Wave-equation based seismic inversion, seismic data acquisition, and processing
Office: ESB 4019 Phone: 604-822-8628
Personal Website: https://www.slim.eos.ubc.ca
Ph.D., Delft University of Technology, the Netherlands (1997); Visiting Scholar, Stanford (1998); Postdoctoral Fellow, MIT (1999-2002); Faculty Member, UBC (2002 -). Director, UBC Seismic Laboratory for Imaging and Modeling (SLIM).
I am the director of the UBC-Seismic Laboratory for Imaging and Modeling (SLIM), which conducts research in exploration seismology with support from the oil & gas industry. The main focus of SLIM is to leverage insights from recent developments in compressive sensing— spanning mathematics, computer science, and electrical engineering—towards the design and implementation of an imaging technology for severely sub-sampled data. The main outcome of this approach will be a new model for seismic imaging where the costs of acquisition and processing are no longer determined by overly pessimistic sampling criteria. Instead, the costs will depend on transform-domain sparsity of the final image and will therefore no longer grow uncontrollably with the dimensionality of the imaging problem.
Current research projects
The Seismic Imaging by Next-generation BAsis-function Decomposition (SINBAD) Consortium is an industry supported research program supported by the oil & gas industry.

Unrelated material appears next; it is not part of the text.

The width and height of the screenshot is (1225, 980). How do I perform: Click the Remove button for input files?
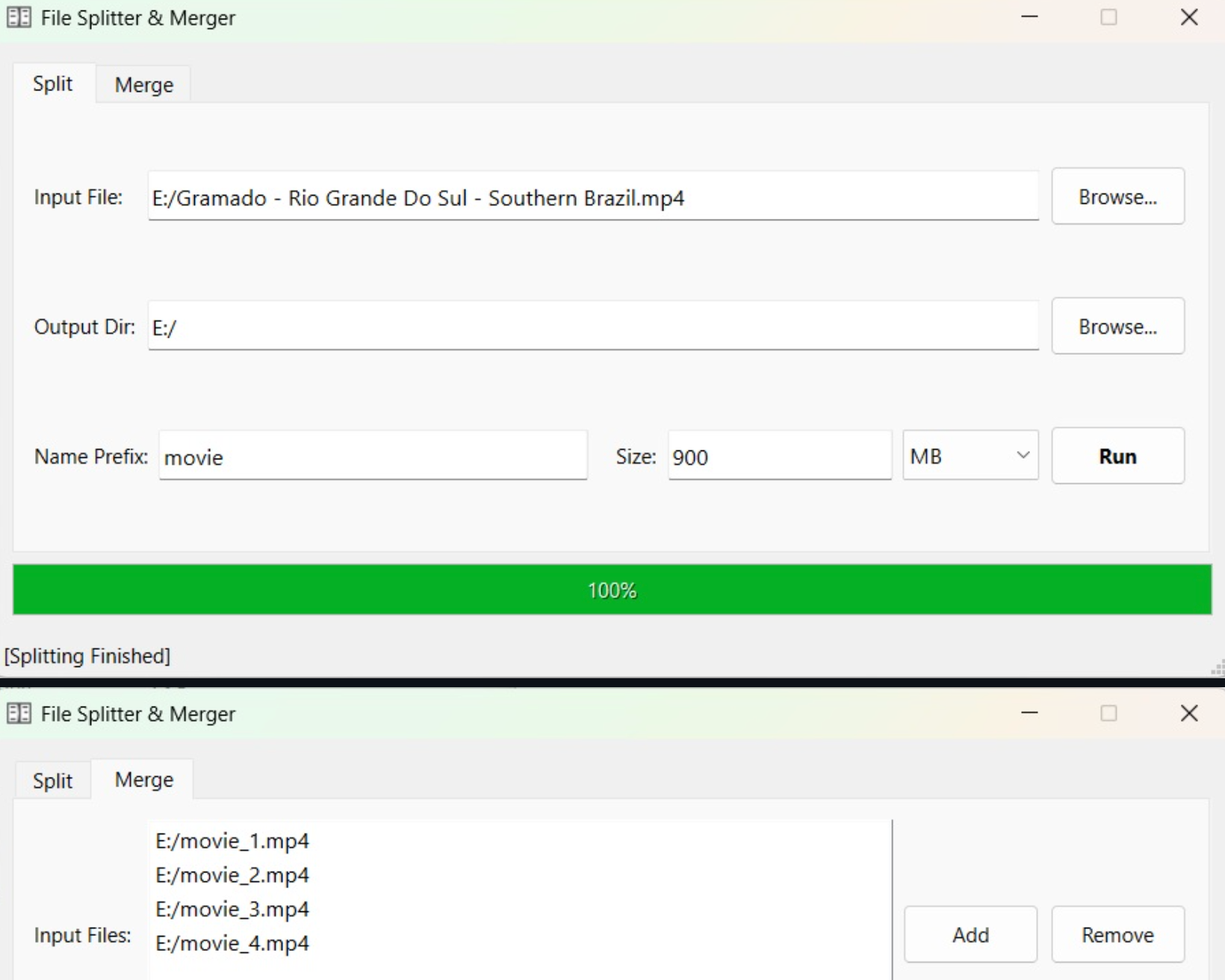(x=1117, y=934)
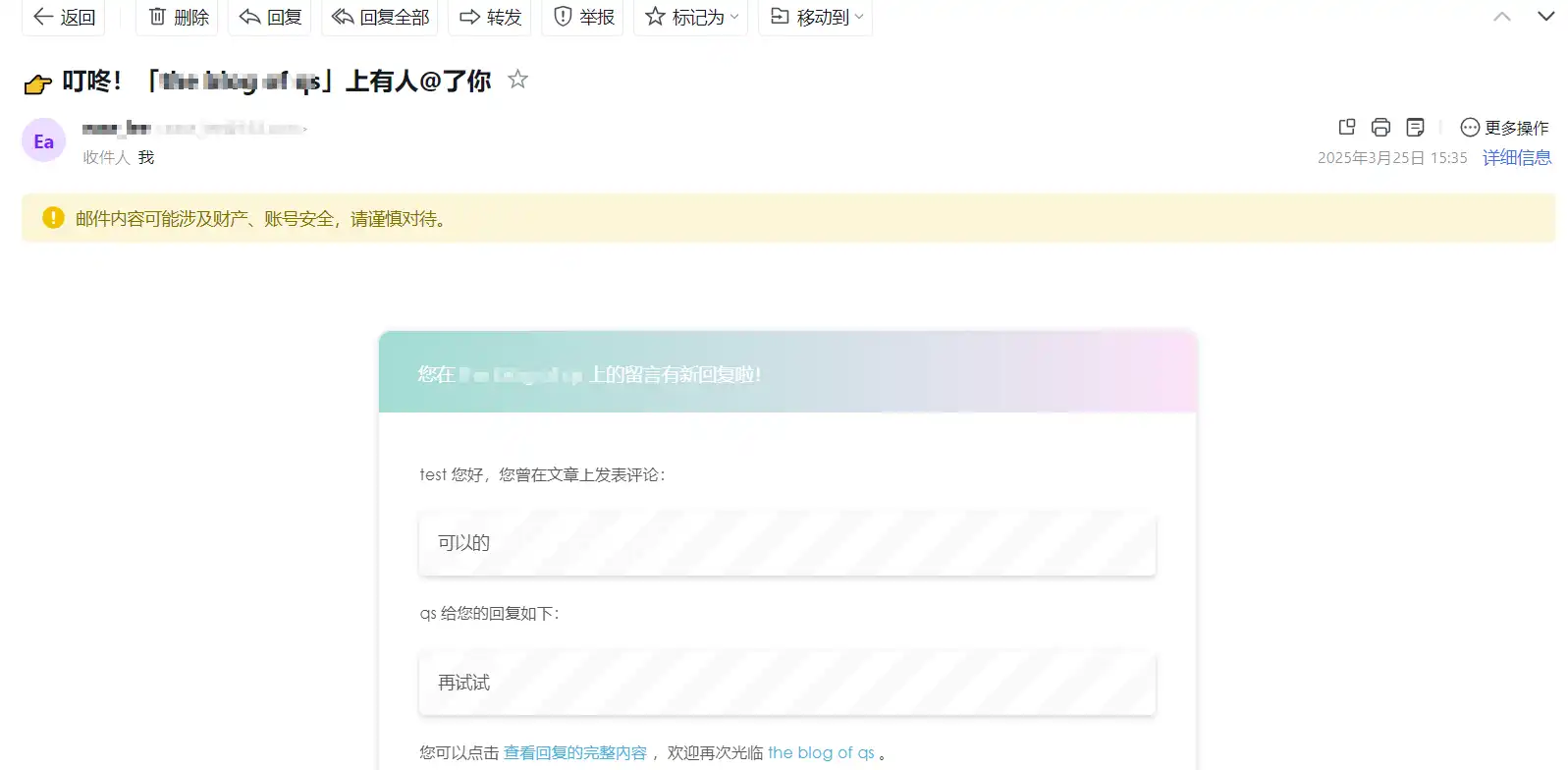This screenshot has height=770, width=1568.
Task: Expand the 移动到 dropdown menu
Action: coord(816,17)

The Dynamic Nonlinear Optimization for Imaging in Seismic Exploration (DNOISE II) Project: is a 5-year NSERC and industry-funded project for research in seismic data acquisition, processing, and imaging. The aim of the DNOISE project is to design the next generation of seismic imaging technology to address fundamental issues related to the quality and cost of seismic data acquisition, the ability to invert exceedingly large data volumes, and the capacity to mitigate non-uniqueness of full-waveform inversion.